The ability to label and trace individual cells is a powerful experimental tool in many research areas including cell development, tumor evolution, stem cell differentiation, or carcinogenesis. It requires the ability to determine the location, distribution, and long-term viability of the cell populations as well as their biological fate with respect to cell activation and differentiation.
Molecular imaging techniques are avaible for the non-invasive monitoring of cellular dynamics in vivo.
NGS barcode labeling enables tracking of large numbers of clonal populations derived from individual founder cells.
Over the past decade, significant advances have been made in molecular imaging technology including bioluminescence imaging, fluorescence imaging, and enzyme-based positron emission tomography. Molecular imaging requires the selection of a molecular probe and imaging system. Protein probes are preferred, because proteins are more abundant within a cell.
BLI uses light generated from a luciferase enzyme-substrate and an ultrasensitive cooled charge-coupled camera for signal detection. BLI may have the highest imaging sensitivity (even down to the one cell level), is high-throughput, easy-to-use system, and low cost.
FLI uses red/green fluorescent protein (RFP or GFP) as a probe. Signal generation is achieved by exciting the fluorescent proteins at a given light wavelength and detection light emission at another wavelength with a charge-coupled camera. Compared to BLI, FLI is less sensitive with higher background. In most cases, FLI is used for live imaging of shallow tissues. RFP and GFP give more histological information and can be readily used for cell sorting. Now, FLI is normally coupled with BLI to provide an additional
means for cell selection, sorting, thus gaining more histological information.
Enzyme-based positron emission tomography uses HSV1-tk (Thymidine Kinase, TK) as a probe. Signal generation is achieved by the retention of radioisotope labeled chemicals for SPECT (single photon emission computed tomography) or PET imaging. This modality can be used for large animals or humans with detailed 3-dimensional capability but, it is more expensive to use this system.
Using CloneTracker NGS Barcode Libraries, it is possible to genomically label each cell with a uniquely identifiable short nucleotide sequence (i.e., a barcode). Since the barcodes genomically integrate, they are heritable so all progeny from each cell harbours the same unique sequence and clonal expansion for each founder cell can be monitored.

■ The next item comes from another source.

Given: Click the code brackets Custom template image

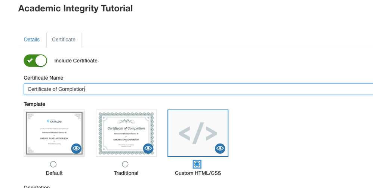Looking at the screenshot, I should click(198, 133).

CloneTracker Expressed NGS Barcode Libraries enable tracking of clonal variations in large cell populations. When used in combination with single-cell RNA sequencing, they allow researchers to identify which genes are actually activated or shut down in different groups of cells so that, depending on the experiment, they can identify which genes are important for drug resistance, metastasis, cell differentiation, or other processes.